WATER METABOLISM IN RATS TREATED WITH 2-METHYL-4-AMINO-5-HYDROXYMETHYLPYRIMIDINE

In my previous study it was found that the water metabolism of pyridoxine deficient rats was significantly impaired. Since 2-methyl-4-amino-5-hydroxymethylpyrimidine (OMP) has been shown to be antagonistic to pyridoxine. The water metabolism of OMP-treated rats was studied. These rats exhibited a delayed response to a water load. However, the ability of liver and kidney vasopressin was not impaired at all, and the content of ADH in the pituitary gland also unchanged. These results were in accord with those observed in pyridoxine deficient rats. It was inferred that ADH does not play a significant role in the derangement of water metabolism. On the other hand, OMP treatment casued a decrease in adrenal ascorbic acid content and adrenal weight ; these findings were different from those in pyridoxine deficient rats. It was suggested that adrenocortical insufficiency resulted from OMP treatment might be one of the causes of the derangement of water metabolism.

THE EFFECT OF VITAMIN A AND THIAMINE ON THE ACTIVITY, AND ATP AND CREATINE PHOSPHATE CONTENT OF RATS

The effect of vitamin A and thiamine in the diet on the growth, physical activity, contents of ATP and creatine phosphate in muscle, and contents of vitamin A and thiamine in organs of the rat were studied. The deficiency of either vitamin A or thiamine caused decrease in the growth, physical activity, ATP and creatine phosphate, vitamin A or thiamine contents. No clear relationship between vitamin A and thiamine, however, was noticed in the effect of these vitamins.
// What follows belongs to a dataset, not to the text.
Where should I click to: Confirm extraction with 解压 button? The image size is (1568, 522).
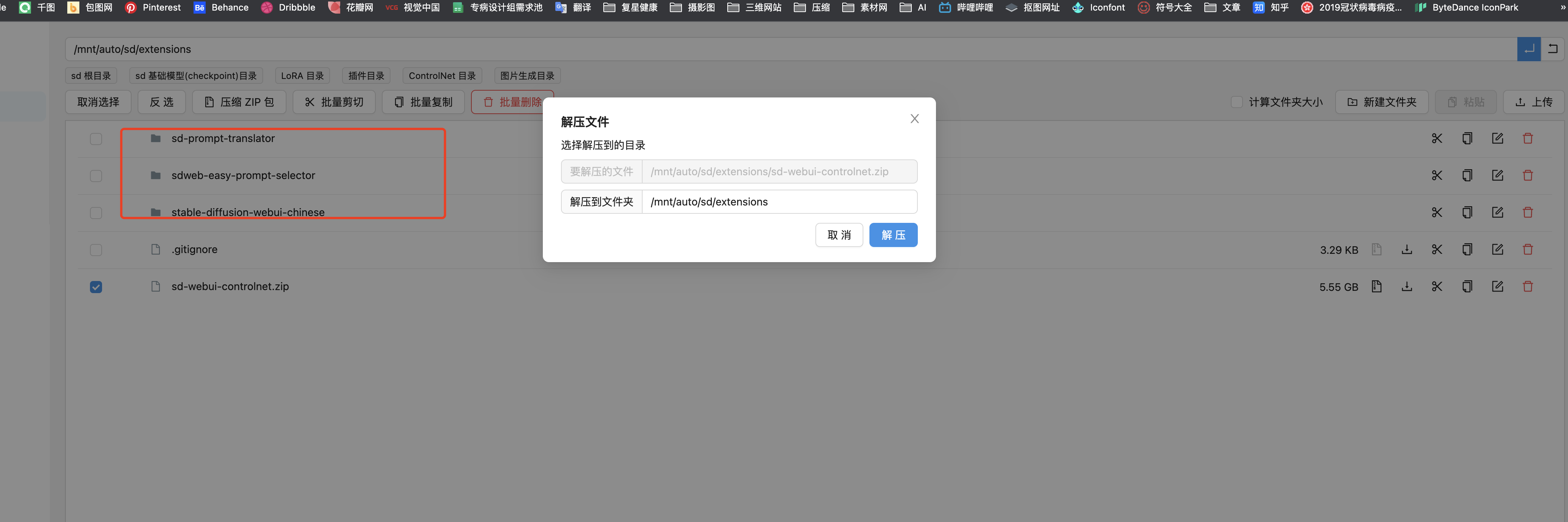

STUDY ON THE STABLE SALTS OF THIAMINE

It is well known that thiamine hydrochloride is unstable in the presence of calcium carbonate or ascorbic acid. The authors synthesized three kinds of stable salt of thiamine, namely thiamine di-diphenyl monosulfonate, dithiamine diphenyl-4,4'-disulfonate and thiamine diphenyldisulfonate. They are difficult soluble in water, tasteless, odorless, non-toxic and stable even in the presence of calcium carbonate. Dithiamine diphenyl-4,4'-disulfonate is easily absorbed from digestive tract and blood thiamine concentration is maintained higher level for a long time than thiamine hydrochloride, so that the salt may be well used for the treatment of latent beriberi.
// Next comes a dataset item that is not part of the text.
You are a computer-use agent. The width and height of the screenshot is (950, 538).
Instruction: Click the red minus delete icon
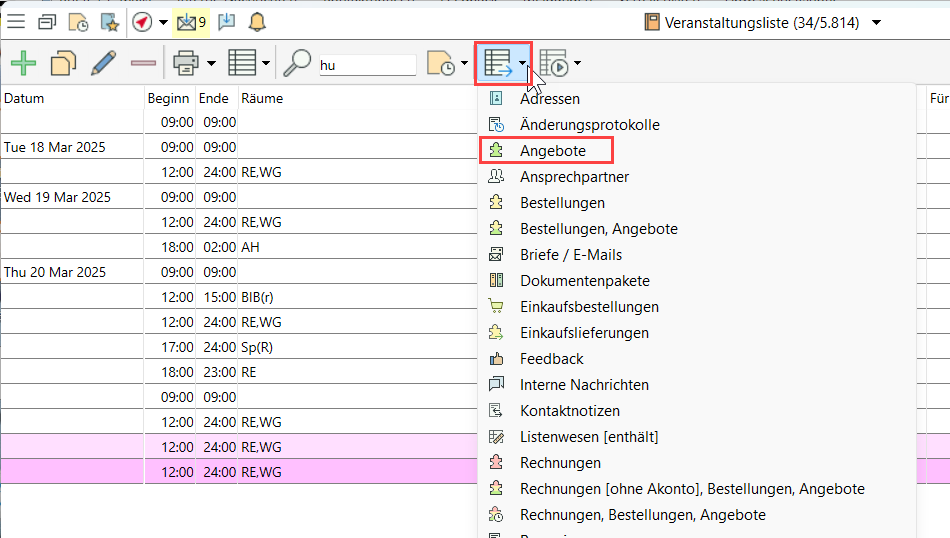pyautogui.click(x=143, y=65)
STUDIES ON THE SEPARATION OF THREE FORMS OF RIBOFLAVIN BY CRAMMER'S METHOD

The presence of ammonium sulfate in samples was suitable for the separation of free riboflavin, FMN and FAD in the paper chromatography. Phenol had no effect on the separation.

THE EFFECT OF PYRIDOXAMINE PHOSPHATE IN THE TREATMENT OF HYPERTHYROIDISM

Eight patients with hyperthyroidism were treated with pyridoxamine phosphate, but any significant improvement could be seen in neither case.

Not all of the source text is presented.